Edward Snowden accepts political asylum offer from Venezuela
According to a Russian politician, Edward Snowden has accepted an offer of political asylum from Venezuela.
Unofficial spokesman for the Kremlin Alexei Pushkov tweeted today that Edward Snowden, believed to be in Russia and wanted by the US authorities for leaking security secrets, is keen to take up the offer, AP reported.
The tweet was removed a few minutes after it was posted.
Soon after the tweet’s disappearance he sent another message saying his claim was based on a report from the state all-news television channel Vesti.
However, no such information could be found on Vesti’s website and no Russian news agency reported that Vesti had ever said it.
The TV channel could not immediately be reached for comment and the Kremlin declined comment on today’s developments.
Edward Snowden, 30, who revealed details of a US intelligence program to monitor internet activity, went to Moscow’s Sheremetyevo airport on June 23 and was believed to be headed for Cuba.
But he did not board that flight is believed to have been stranded in the airport’s transit lounge ever since.
Venezuelan President Nicolas Maduro had already offered asylum to Edward Snowden while Bolivia and Nicaragua said they too would grant asylum to the American fugitive.
Ecuador said it will consider any asylum request.
Nicolas Maduro said it is perhaps the world’s “first collective humanitarian asylum” with various countries saying: “Come here!”
But the United States has cancelled Edward Snowden’s passport and it is unclear if he has travel documents he would need to leave Moscow.
Nicolas Maduro said Edward Snowden “will have to decide when he flies here, if he finally wants to travel here”.

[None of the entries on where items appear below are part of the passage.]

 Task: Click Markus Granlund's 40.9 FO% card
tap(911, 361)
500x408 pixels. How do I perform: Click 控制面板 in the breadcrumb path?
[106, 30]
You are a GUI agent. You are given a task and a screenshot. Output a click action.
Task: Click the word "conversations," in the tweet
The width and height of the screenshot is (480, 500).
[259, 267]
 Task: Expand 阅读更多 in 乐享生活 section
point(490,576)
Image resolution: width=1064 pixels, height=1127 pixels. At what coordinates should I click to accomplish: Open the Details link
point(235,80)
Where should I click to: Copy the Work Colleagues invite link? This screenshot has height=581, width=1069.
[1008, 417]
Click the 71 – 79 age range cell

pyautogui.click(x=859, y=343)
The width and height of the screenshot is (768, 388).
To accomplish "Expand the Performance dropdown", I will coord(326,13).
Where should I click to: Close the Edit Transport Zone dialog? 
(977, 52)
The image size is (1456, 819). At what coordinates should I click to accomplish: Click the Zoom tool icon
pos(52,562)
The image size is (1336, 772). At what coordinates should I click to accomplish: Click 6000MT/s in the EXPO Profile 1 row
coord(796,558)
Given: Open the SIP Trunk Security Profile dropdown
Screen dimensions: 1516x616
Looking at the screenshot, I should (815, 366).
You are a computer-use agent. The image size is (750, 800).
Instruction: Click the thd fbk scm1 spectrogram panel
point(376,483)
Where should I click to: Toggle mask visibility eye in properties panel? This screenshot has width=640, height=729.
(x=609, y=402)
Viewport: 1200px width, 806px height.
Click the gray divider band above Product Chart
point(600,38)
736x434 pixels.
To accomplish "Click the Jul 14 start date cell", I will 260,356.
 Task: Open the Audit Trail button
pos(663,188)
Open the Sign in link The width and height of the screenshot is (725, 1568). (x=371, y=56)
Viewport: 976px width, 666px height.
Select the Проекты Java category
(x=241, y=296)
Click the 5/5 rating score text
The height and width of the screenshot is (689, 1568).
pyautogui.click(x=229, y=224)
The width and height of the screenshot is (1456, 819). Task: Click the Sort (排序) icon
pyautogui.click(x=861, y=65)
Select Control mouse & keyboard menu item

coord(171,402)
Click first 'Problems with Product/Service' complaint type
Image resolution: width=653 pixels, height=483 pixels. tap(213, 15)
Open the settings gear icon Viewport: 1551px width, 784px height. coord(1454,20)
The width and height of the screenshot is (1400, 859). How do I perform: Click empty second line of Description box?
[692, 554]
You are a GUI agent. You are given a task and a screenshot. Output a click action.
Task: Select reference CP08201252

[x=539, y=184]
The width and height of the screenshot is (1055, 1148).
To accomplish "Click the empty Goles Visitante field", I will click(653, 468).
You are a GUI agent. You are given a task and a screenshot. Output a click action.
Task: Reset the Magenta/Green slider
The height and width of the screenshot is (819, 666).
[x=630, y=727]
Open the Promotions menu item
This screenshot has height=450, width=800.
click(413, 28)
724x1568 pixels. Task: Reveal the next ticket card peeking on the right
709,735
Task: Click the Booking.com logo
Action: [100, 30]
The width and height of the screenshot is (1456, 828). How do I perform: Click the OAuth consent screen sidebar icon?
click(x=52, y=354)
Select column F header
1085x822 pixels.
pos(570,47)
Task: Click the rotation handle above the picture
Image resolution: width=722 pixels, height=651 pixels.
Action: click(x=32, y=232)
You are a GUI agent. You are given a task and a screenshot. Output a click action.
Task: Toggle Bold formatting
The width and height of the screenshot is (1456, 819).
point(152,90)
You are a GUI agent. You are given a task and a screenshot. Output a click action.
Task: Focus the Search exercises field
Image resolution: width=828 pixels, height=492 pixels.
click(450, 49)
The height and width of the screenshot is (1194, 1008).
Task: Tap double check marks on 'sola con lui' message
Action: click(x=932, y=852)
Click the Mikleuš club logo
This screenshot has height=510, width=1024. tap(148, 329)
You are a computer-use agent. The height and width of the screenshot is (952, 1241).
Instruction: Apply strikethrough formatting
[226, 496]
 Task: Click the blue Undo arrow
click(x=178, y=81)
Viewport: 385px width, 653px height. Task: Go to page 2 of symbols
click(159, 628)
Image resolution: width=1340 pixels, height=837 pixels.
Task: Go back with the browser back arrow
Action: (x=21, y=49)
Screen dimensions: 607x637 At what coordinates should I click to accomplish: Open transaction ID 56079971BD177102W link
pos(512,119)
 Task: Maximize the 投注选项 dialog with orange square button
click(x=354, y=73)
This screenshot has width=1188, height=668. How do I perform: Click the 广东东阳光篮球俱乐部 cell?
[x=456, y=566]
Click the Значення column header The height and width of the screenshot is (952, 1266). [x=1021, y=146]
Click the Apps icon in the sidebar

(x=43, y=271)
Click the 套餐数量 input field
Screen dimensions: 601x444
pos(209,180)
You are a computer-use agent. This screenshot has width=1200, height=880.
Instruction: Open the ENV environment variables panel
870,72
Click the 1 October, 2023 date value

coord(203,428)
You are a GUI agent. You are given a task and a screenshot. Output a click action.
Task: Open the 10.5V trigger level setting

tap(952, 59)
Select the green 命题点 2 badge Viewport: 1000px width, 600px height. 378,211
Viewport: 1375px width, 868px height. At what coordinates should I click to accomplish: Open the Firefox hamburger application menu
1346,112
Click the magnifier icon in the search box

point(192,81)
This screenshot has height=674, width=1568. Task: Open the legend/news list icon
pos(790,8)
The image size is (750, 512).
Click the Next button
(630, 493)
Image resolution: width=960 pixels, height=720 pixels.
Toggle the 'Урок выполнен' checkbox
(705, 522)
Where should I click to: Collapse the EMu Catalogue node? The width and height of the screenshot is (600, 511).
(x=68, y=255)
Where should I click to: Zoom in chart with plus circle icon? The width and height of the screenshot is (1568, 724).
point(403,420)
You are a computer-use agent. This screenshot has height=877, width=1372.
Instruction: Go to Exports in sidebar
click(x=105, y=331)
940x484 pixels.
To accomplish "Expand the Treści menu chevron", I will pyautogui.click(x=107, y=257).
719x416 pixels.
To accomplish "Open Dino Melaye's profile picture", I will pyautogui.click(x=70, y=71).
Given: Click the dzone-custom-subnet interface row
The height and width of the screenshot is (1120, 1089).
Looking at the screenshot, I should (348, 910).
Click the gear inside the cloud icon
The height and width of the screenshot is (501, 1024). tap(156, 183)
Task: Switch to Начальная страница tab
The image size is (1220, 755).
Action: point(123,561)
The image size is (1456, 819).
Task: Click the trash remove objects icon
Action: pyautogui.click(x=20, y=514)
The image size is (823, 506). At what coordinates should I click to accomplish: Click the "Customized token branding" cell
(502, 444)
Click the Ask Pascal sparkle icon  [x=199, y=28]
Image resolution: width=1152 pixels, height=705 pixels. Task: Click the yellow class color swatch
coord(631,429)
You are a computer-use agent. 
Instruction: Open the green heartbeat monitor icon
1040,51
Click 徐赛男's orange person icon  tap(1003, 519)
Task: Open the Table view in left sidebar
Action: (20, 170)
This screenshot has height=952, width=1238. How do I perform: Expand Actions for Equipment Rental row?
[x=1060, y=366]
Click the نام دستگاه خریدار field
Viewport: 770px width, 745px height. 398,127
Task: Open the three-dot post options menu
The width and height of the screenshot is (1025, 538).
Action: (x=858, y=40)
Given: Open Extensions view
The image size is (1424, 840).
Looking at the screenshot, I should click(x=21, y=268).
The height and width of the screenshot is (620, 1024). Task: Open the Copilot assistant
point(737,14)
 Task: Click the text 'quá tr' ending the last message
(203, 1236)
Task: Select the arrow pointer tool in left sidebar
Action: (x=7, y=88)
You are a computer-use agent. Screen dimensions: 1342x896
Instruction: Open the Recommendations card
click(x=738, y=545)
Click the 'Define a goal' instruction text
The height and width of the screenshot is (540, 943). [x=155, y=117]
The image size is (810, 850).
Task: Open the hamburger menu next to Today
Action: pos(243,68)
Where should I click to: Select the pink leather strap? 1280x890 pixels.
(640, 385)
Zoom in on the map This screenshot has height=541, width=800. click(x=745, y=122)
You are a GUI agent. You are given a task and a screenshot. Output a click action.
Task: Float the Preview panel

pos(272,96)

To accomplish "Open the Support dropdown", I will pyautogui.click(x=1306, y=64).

On Friday he said: “As head of state, the government of the Bolivarian Republic of Venezuela decided to offer humanitarian asylum to the young American Edward Snowden so that he can live (without) … persecution from the empire.”
Nicolas Maduro made the offer during a speech marking the anniversary of Venezuela’s independence. It was not immediately clear if there were any conditions to Venezuela’s offer.
“In the name of America’s dignity … I have decided to offer humanitarian asylum to Edward Snowden,” Nicolas Maduro proclaimed during a military parade marking the country’s Independence Day.
“He is a young man who has told the truth, in the spirit of rebellion, about the United States spying on the whole world,” Nicolas Maduro said.
But the Obama administration said yesterday that U.S. diplomats are working behind the scenes to make it difficult for Edward Snowden to find safe harbor in any of the nations that have offered him asylum.
Edward Snowden has received a temporary travel document to fly to Caracas, Venezuela, and both Bolivia and Nicaragua have also offered him political asylum, but White House Press Secretary Jay Carney told reporters during his regular briefing that the United States will do what it can to stop him.
“The United States has been in touch via diplomatic and law enforcement channels with countries through which Mr. Snowden might transit or which might serve as final destinations for Mr. Snowden,” Jay Carney said.
U.S. diplomats, he added, have “made very clear that he has been charged with a felony, or with felonies, and, as such, he should not be allowed to proceed in any further international travel other than travel that would result in him returning to the United States”.
It’s not clear whether the Obama administration is hoping a Latin American nation will double-cross Snowden and offer him up to Washington after he arrives from Russia.
But the U.S., Jay Carney said, is still working to persuade Moscow to short-circuit the process and turn the fugitive over before he can leave Moscow’s Sheremetyevo-2 airport.
Sources say Edward Snowden will not be allowed to board the only Aeroflot plane that offers direct connections to Caracas, a regular service to Cuban capital Havana.
The routing overflies both the EU and the US and there are fears the plane will be denied rights to Western airspace, and forced to land, leading to Edward Snowden’s arrest.
The direct distance from Moscow to Caracas is 6,175 miles but it appeared too far for Edward Snowden.
The escape route for Edward Snowden is fraught with problems.
With Russia getting publicly impatient with Edward Snowden’s presence in its transit zone, his escape route is a logistical nightmare.
“Instead of going west to Venezuela, his obvious option is east to Vladivostok and then across the Pacific to Caracas,” said one source.
It would mean Russia allowing him to formally enter its territory, which so far it has refused to do, unwilling to upset the US.
This would also involve a 14,200 mile detour and a routing that would bring him close to the US state of Hawaii posing a risk to any private plane willing to take him on a route where there are no scheduled services.
One option for the fugitive is to charter a private plane.
Former CIA analyst Allen Thomson said: “A private plane certainly looks like the best bet to me.”
“It has the advantage of simplicity and minimum involvement by the Russian government,” Mother Jones reported.
As Allen Thomson told Foreign Policy, Edward Snowden could avoid US-influenced airspace by flying north to the Barents Sea, through the Denmark Strait, head soutwhile avoiding Canada’s Newfoundland, until getting to the east of the Windward Islands, then squeezing through between islands.